Yesterday morning, while perusing Twitter, I came across this tweet on my timeline:
This statistic, which signifies the power, popularity, and prevalence of Facebook, surprised me. Of course, Facebook has become a societal symbol, an icon of the current zeitgeist. Spawned by an undoubtedly brilliant yet somewhat enigmatic college student, it has an alluring, almost mythic back story (dramatized and sensationalized by The Social Network). However, I suppose I didn’t realize the extent to which Facebook has dominated our internet usage.
This eye-opening stat prompted me to start musing on misconceptions: maybe I have other ideas about social media and marketing that are slightly out of touch. These ideas might be observations I’ve made based on personal experience; myths that have been passed down from one inbound marketer to the next a la the Greeks and Romans that I’ve taken as truth; or hasty assumptions.
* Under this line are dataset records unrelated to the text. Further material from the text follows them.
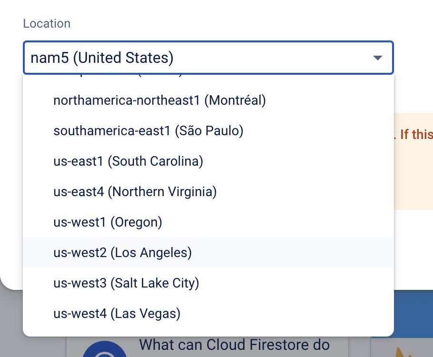Click the orange warning banner text
The width and height of the screenshot is (433, 357).
click(x=416, y=135)
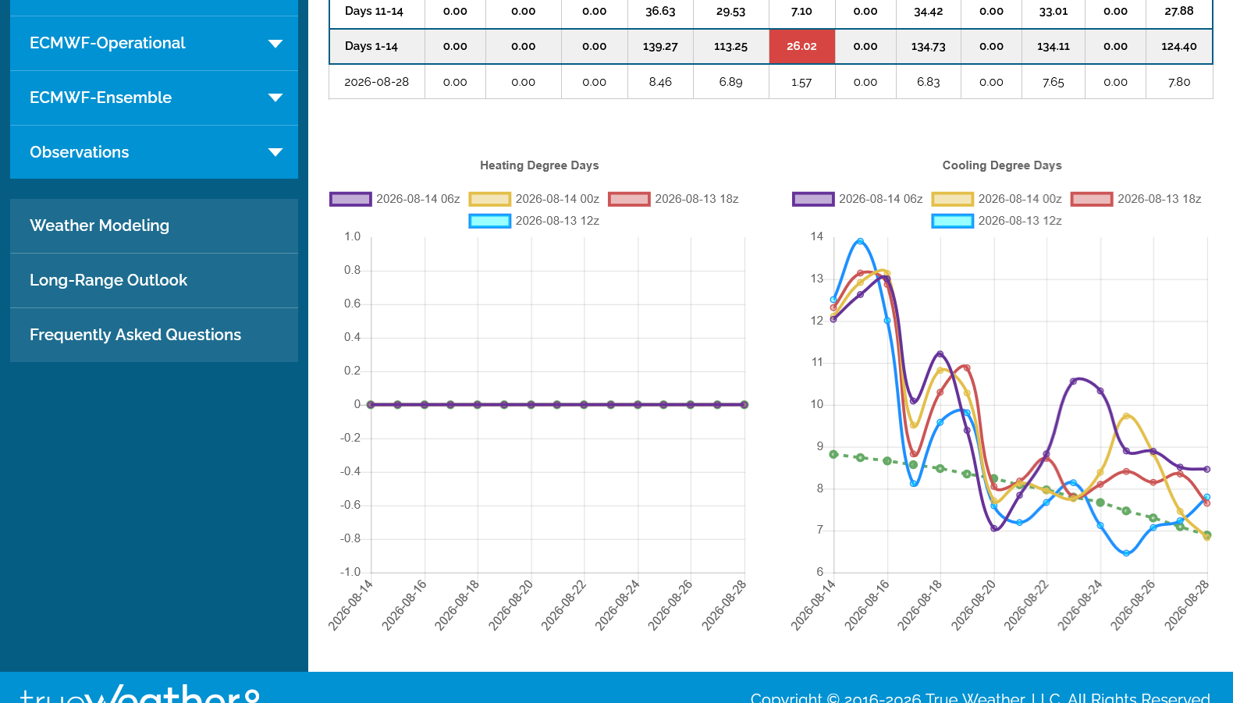Click the 2026-08-28 row date cell
The image size is (1233, 703).
[x=377, y=82]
Or maybe I have some misperceptions because the truth is counterintuitive.
I’m a big proponent of research and statistics, because I think they help us understand the state of social media and marketing, and they’re objective. I read op-eds as much as the next person, but sometimes subjective vice from self-proclaimed “gurus” simply doesn’t cut it.
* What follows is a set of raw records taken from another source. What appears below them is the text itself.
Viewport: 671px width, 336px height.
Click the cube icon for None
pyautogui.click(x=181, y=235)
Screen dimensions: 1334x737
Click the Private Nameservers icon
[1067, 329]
I set out to bust some myths—Jamie Hyneman style. I wanted to see which of my pre-existing convictions about marketing hold true. I searched high and low for surprising, unexpected, less-than-obvious statistics and discovered some interesting findings in the process.
Myth: It’s better to post and tweet on weekdays than weekends, because during the week, people are tied to their computers and are more likely to see posts.
Finding: According to research by Dan Zarrella, brands that post on Facebook on Saturday and Sunday get more likes. Similarly, brands that tweet on Saturday and Sunday receive more retweets.
Posting on social networking sites on weekends always seemed somewhat risky to me: only 16% of Facebook users see a post from a business page, and it seems that this percentage would be even smaller on weekends, when people are out and about and not using their computers as much as they are during the work week.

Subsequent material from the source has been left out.